[Written problem A] In the film review, between which two places do Steve Coogan and Rob Brydon travel in Italy?

[Given passage]
============

THE TRIP TO ITALY

⋆⋆⋆ out of four stars

Unrated.

Theater: Uptown.

If the Comedy Channel and the Food Channel jumped into an Aston Martin and hit the road, the pairing would be something like a Steve Coogan/Rob Brydon epicurean sojourn. In director Michael Winterbottom's sequel to "The Trip," the two British funnymen who ostensibly only sort of like each other fine-dine their way from Italy's Piemonte region down to Naples and Capri. The pair's free-association banter, descents into absurdity and endless string of impressions — Michael Caine, Robert De Niro, Al Pacino, Christian Bale's Batman — will make some people laugh out loud while quickly wearing thin for others. But fans of "The Trip," the pair's first foodie foray together in northern England, will like this one more. It's sparklier, funnier and a bit naughtier, with Alanis Morrisette's "Jagged Little Pill" providing musical inspiration in the car.

KRISTIN TILLOTSON

A LETTER TO MOMO

⋆⋆⋆ out of four stars

Unrated, but passes the "G" test.

Theater: Edina.

============

[Material for this task]

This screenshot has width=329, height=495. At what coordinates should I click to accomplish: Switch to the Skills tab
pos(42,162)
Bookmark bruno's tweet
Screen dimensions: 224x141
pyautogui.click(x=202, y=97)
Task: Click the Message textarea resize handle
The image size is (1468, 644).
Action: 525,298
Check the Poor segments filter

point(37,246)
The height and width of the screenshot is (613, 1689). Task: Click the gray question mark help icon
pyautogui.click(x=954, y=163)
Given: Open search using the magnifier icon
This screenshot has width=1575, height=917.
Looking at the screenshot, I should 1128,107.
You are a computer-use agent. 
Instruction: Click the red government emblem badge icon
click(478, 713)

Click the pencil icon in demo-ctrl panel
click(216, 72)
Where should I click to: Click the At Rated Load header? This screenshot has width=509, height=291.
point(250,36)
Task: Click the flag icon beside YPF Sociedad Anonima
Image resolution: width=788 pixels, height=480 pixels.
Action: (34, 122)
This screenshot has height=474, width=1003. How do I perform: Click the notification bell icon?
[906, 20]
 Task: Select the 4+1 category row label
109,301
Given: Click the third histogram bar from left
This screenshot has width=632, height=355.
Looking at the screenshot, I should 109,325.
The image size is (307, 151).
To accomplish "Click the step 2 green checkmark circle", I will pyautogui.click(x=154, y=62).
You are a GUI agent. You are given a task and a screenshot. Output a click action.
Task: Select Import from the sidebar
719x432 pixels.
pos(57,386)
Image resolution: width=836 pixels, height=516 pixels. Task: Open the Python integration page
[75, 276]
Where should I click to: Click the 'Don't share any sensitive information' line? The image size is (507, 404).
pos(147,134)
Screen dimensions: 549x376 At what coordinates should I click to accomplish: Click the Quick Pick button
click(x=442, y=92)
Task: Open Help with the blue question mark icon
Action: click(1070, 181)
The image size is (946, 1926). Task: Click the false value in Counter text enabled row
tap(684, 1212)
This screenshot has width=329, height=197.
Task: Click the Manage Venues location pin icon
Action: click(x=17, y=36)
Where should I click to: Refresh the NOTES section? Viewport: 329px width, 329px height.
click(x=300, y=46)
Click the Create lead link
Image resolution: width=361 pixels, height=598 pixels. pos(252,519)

============

[Written problem B] Substitute "alert bell icon" for "notification bell icon" in the records, starting at the line containing "Given: Open search using the magnifier icon" and ending at the line containing "Action: click(1070, 181)", and output only those lines.

[Expected output A] From Italy's Piemonte region down to Naples and Capri.

[Expected output B]
Given: Open search using the magnifier icon
This screenshot has width=1575, height=917.
Looking at the screenshot, I should 1128,107.
You are a computer-use agent. 
Instruction: Click the red government emblem badge icon
click(478, 713)

Click the pencil icon in demo-ctrl panel
click(216, 72)
Where should I click to: Click the At Rated Load header? This screenshot has width=509, height=291.
point(250,36)
Task: Click the flag icon beside YPF Sociedad Anonima
Image resolution: width=788 pixels, height=480 pixels.
Action: (34, 122)
This screenshot has height=474, width=1003. How do I perform: Click the alert bell icon?
[906, 20]
 Task: Select the 4+1 category row label
109,301
Given: Click the third histogram bar from left
This screenshot has width=632, height=355.
Looking at the screenshot, I should 109,325.
The image size is (307, 151).
To accomplish "Click the step 2 green checkmark circle", I will pyautogui.click(x=154, y=62).
You are a GUI agent. You are given a task and a screenshot. Output a click action.
Task: Select Import from the sidebar
719x432 pixels.
pos(57,386)
Image resolution: width=836 pixels, height=516 pixels. Task: Open the Python integration page
[75, 276]
Where should I click to: Click the 'Don't share any sensitive information' line? The image size is (507, 404).
pos(147,134)
Screen dimensions: 549x376 At what coordinates should I click to accomplish: Click the Quick Pick button
click(x=442, y=92)
Task: Open Help with the blue question mark icon
Action: click(1070, 181)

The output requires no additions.